Celebrating 15 years of Meta's Bug Bounty Program

Recognizing our research community’s 2025 contributions

November 26, 2025

By Meta Bug Bounty

Illustration of a large number fifteen with abstract blue and orange geometric shapes and motion lines, featuring a stylized ladybug to represent Meta’s Bug Bounty Program anniversary
KEY TAKEAWAYS:
  • We awarded over $4 million in bug bounties this year, bringing our program's total bounty awards to more than $25 million since its creation.
  • We’re piloting a specialized research track for experienced researchers and academics focused on platform abuse who will receive engineering support and tooling to help us lower the entry barrier to our Bug Bounty program.
  • We’re highlighting several notable finds this year, including a scaled WhatsApp enumeration study, an incomplete validation bug in WhatsApp, and an arbitrary code execution issue in Oculus.

As our Bug Bounty program nears its 15th anniversary, we wanted to recognize the impact the researcher community has had in helping Meta protect people across our apps this year and to share a few updates.

Over the past 15 years, we’ve awarded over $25 million to more than 1,400 researchers from 88 countries for helping us detect and fix issues faster, including testing products and features before they roll out to our users. A number of our bug bounty researchers have since joined our security and engineering teams to continue this work protecting people online.

Evolving Our Bug Bounty Program

Over the years, we’ve added new private and public tracks to our Bug Bounty program to encourage research in particular areas – from misuse of Facebook data by developers to bugs in third-party apps, scraping and more. While some of these specialized tracks have merged into our overall bug bounty program over time, others we have sunsetted after they helped us minimize entire classes of bugs. Such a close collaboration with our research community has allowed us to keep evolving our program, and today, we’re sharing a number of exciting updates.

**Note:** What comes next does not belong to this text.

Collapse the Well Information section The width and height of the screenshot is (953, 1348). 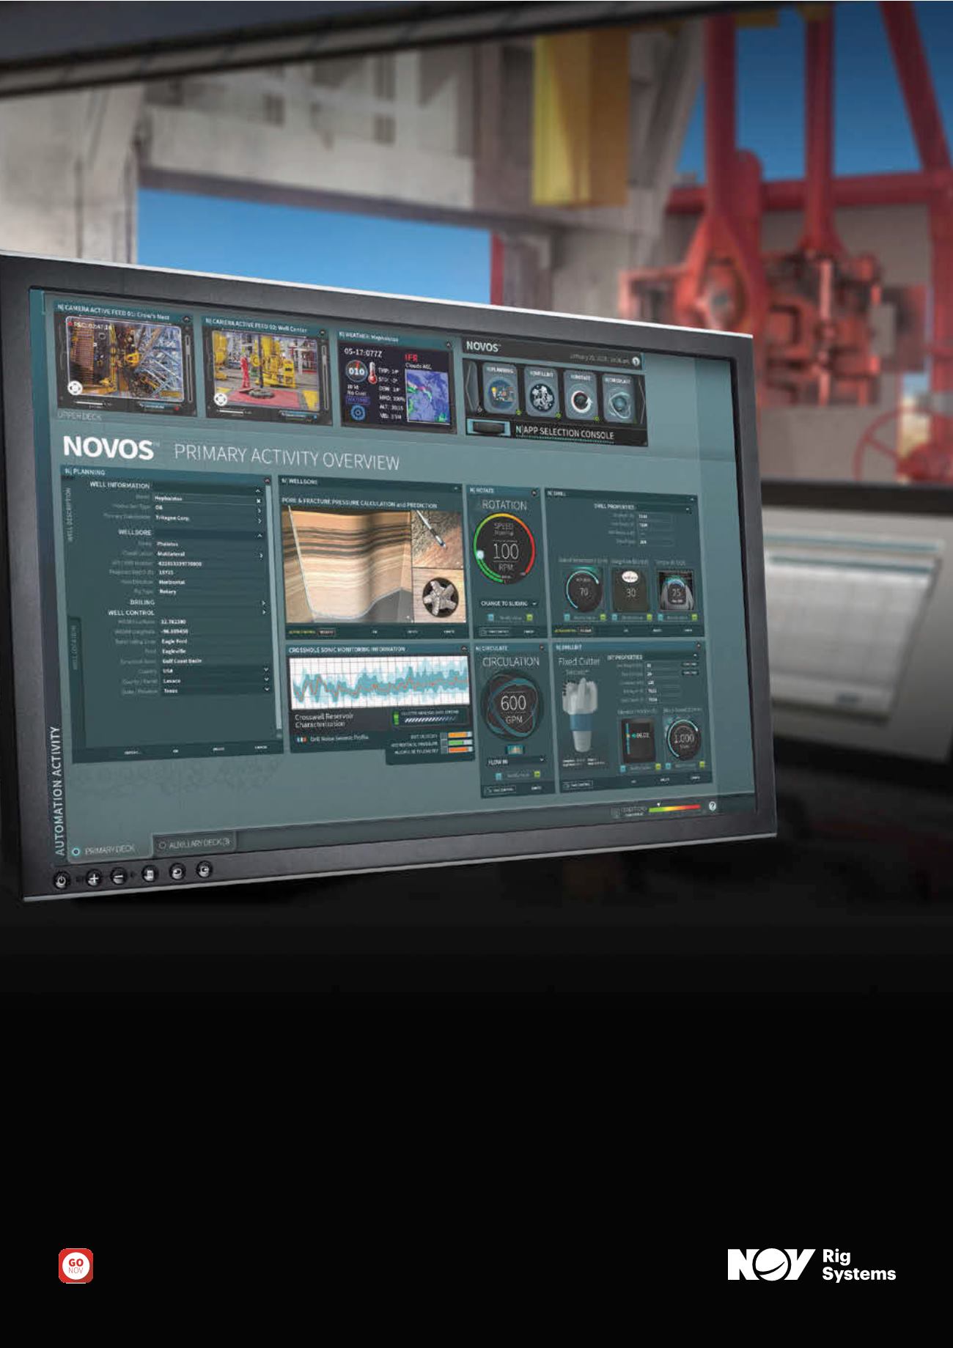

Expanding specialized research pilot: Earlier this year, we launched a pilot to help accelerate collaboration in particular areas with researchers with proven credentials. We’re now expanding it to incentivize research beyond traditional security vulnerabilities. As part of this pilot, we’re inviting research teams to focus on abuse issues with dedicated internal engineering support and tooling. Our goal is to lower the barrier of entry for academics and other researchers who might not be as familiar with bug bounties to join our program. We’ll share progress updates and learnings as we expand the pilot.

Dedicated research tooling: We know that WhatsApp clients and server infrastructure are high targets but they are also among some of the hardest surfaces to find bugs in. We heard our Bug Bounty researchers’ feedback that making it easier to research WhatsApp-specific technologies would go a long way. To do so, we’ve built WhatsApp Research Proxy – a tool that makes research into WhatsApp's network protocol more effective. To start, we have made WhatsApp Research Proxy available to some of our long-time bug bounty researchers to help us improve the tool. We’ll be inviting more researchers to test it with a goal to release the tool publicly in the future.

Bug Highlights

In 2025, we’ve received around 13,000 submissions in total, issuing over $4 million in bounties for almost 800 valid reports. Here are some of the greatest finds this year.

Advancing anti-scraping protections: Academic researchers at the University of Vienna reported a novel method to enumerate WhatsApp accounts at scale. In their study, they generated a list of possible phone numbers using open source tooling, checked if they are registered on WhatsApp, and then compiled basic publicly accessible information in a manner that exceeded our intended limits. The research only collated public information – no messages, contacts or other non-public data was accessible to researchers. We collaborated to test and confirm the efficacy of our new mitigations, including those that had been already in the works prior to receiving this study. The university researchers confirmed that they securely deleted the data compiled during their study and we have not found evidence of adversaries abusing this vector.

Patching an incomplete validation bug: While testing the WhatsApp Research Proxy tool, our internal bug bounty analyst found an incomplete validation issue affecting rich response messages in WhatsApp prior to v2.25.23.73, WhatsApp Business for iOS v2.25.23.82, and WhatsApp for Mac v2.25.23.83. It could have allowed a user to trigger processing of content from an arbitrary URL on another user’s device. We fixed this limited-impact bug and have not seen evidence of exploitation.

Fixing an arbitrary code execution issue: At our annual Bug Bounty Researcher Conference, security researcher RyotaK won the "Most Impact Award" after reporting multiple bugs including an issue that could have allowed malicious applications installed on Quest devices to manipulate Unity applications to execute arbitrary code. After triaging, we found that the underlying vulnerability lay within Unity’s third-party code itself and connected the researcher with the developer so they could share their findings. Unity fixed the issue impacting games and applications built on Unity 2017.1 and later. In addition, we also released an OS-level patch to further mitigate the risk on the Quest devices that have any Unity application installed with default configurations. We haven’t found evidence of abuse and Unity confirmed no exploitation or impact on its users and customers.

***

We thank our Bug Bounty community for your partnership this year and we welcome your feedback to help us keep our program as productive as possible.